O resultado dessa associação irracional de criador e criatura só poderia resultar em algo tenebroso. No século 3 da era cristã, um filósofo persa chamado Mane, acreditando-se descendente de uma geração de profetas, desde Adão, passando por Buda, Zoroastro e o próprio Cristo, organizou uma doutrina de fundo religioso amplamente difundida na Europa que separava os bons e os maus, conforme a sua visão de mundo. Bons eram os elevados espiritualmente; maus, os dominados pela matéria.

E o que havia de errado nisso? Nada. Na essência muito parecida com a doutrina espírita de Kardec, o maniqueísmo exibia um alicerce filosófico inteligente, porque valorizava aquilo que o homem tem de melhor, a capacidade de refletir sobre a sua relação com o metafísico e buscar, racionalmente, o estágio da sublimação.

Ocorre que, no decorrer do tempo, a doutrina de Mane passou por um processo de corrupção e chegou aos dias atuais inteiramente deformada por seitas e correntes políticas de todos os matizes.

No domínio da Santa Inquisição, bons, para a Igreja, eram aqueles que professavam o catolicismo com toda a sua gama de virtudes e deformações; maus, os que não eram católicos, a quem chamavam de hereges. Milhões de vidas inocentes, cujo pecado mortal foi contrariar os dogmas católicos, tiveram suas vidas assadas no fogo da insanidade.

 

Adolf Hitler, responsável por conduzir a Alemanha ao Holocausto e condenar milhões de vidas em campos de concentração, separava bons e maus conforme a insígnia. Se fieis seguidores da suástica, seus amigos; se portadores da estrela de Davi, inimigos mortais.

O nazismo, mesmo varrido do Planeta, no final da segunda guerra mundial, virou uma espécie de alma penada, que produz adeptos até hoje pelo mundo afora.

Para Hitler, um dos cardeais desse dualismo tresloucado que separa bons e maus pela própria régua, o destino da humanidade seria ditado pela insensatez . “O futuro do movimento é condicionado pelo fanatismo, sim, a intolerância, cuja aderência o sustenta como o único movimento correto, e o impulsiona sobre outras formações similares.”

Nistzsche o compreendia como uma doença oportunista que mira o organismo fragilizado. “O fanatismo é a única forma de vontade que pode ser incutida nos fracos e nos tímidos.”

Trazendo a questão para os dias de hoje, é de se perguntar: quem afinal pode-se enquadrar como seguidor dessa filosofia lunática?

Entrego a resposta a Winston Churchill, o estadista britânico a quem muitos consideram como responsável pela derrocada do nazismo.
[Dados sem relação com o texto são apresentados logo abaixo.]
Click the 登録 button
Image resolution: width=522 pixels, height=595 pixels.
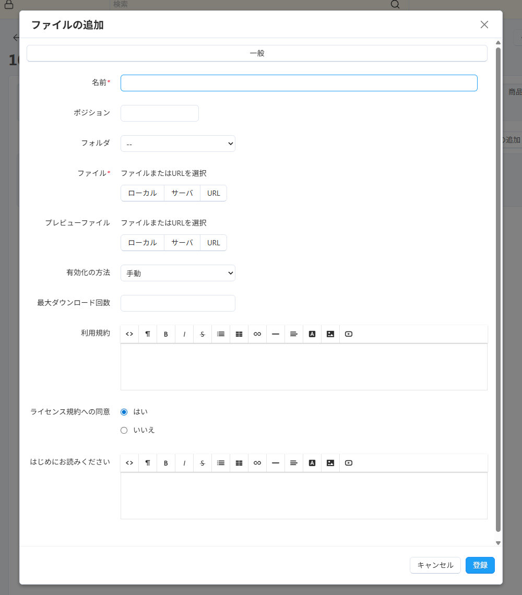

Para ele o fanático “é aquele que não quer mudar de ideia nem de assunto”.

Melhor definição impossível. O fanático fecha com o líder e por ele morre, se possível, ainda que aquele a quem proclama como farol perpetre as maiores atrocidades. Tem cérebro, mas não o utiliza, reduzido a simples peça decorativa no ambiente da cabeça. Deixa-se programar para agir como robô. Pega as ideias que lhe são ditadas e as passa adiante, como imperativo de verdade.

Como não pensa, tudo o que soa racional, ou que exija um mínimo de reflexão, descarta como se fora matéria podre. Igual Hitler, que lia a primeira e a última páginas dos livros e decidia se deviam ir para a biblioteca ou para o cesto de lixo. Por ter abdicado de pensar, o fanático não consegue interpretar uma simples mensagem, por mais clara que seja. E por ser assim, descarta ler ou assistir o noticiário das grandes redes, por considerá-lo mentiroso, mas aceita receber e propagar notícias que circulam em grupos de whatsaap, a maioria sabidamente falsa, porque de fontes apócrifas ou sem registro formal.
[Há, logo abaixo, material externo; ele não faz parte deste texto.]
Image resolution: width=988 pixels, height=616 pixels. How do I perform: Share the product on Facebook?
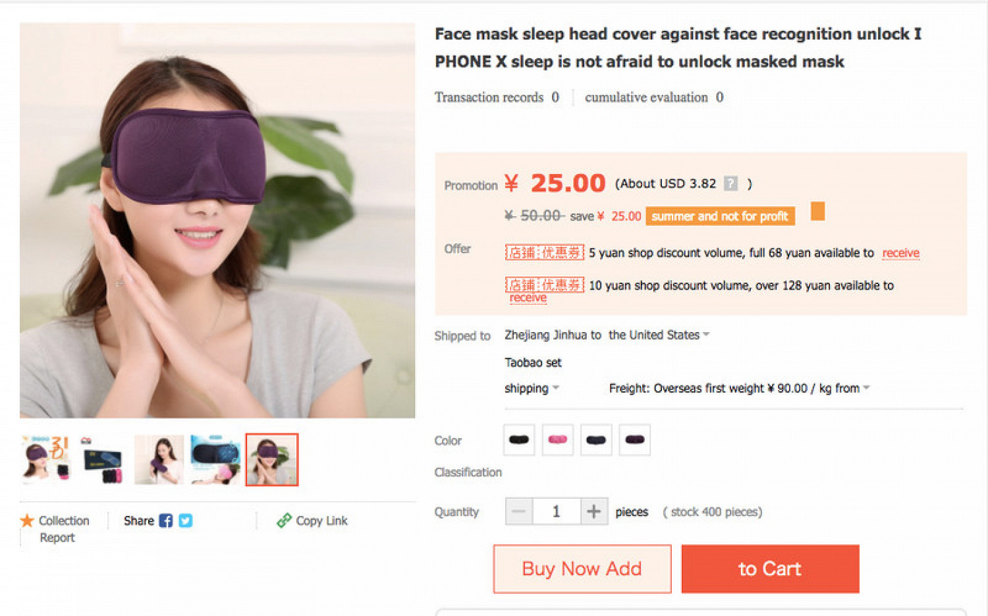166,521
  1. Outro dia eu compartilhei um chamamento para uma carreata em favor da abertura do comércio em São Luís e disse que aquilo configurava crime contra a saúde pública. Uma leitora comentou que a minha mensagem não tinha pé nem cabeça, afinal “que risco de contaminação uma carreata pode oferecer?” Deu vontade de dar uma resposta à altura, mas, contido, suspirei e respondi candidamente: “Leia novamente e veja se eu disse ou insinuei isso”. Ou seja: o fanático é aquele que já morreu e nem se deu conta.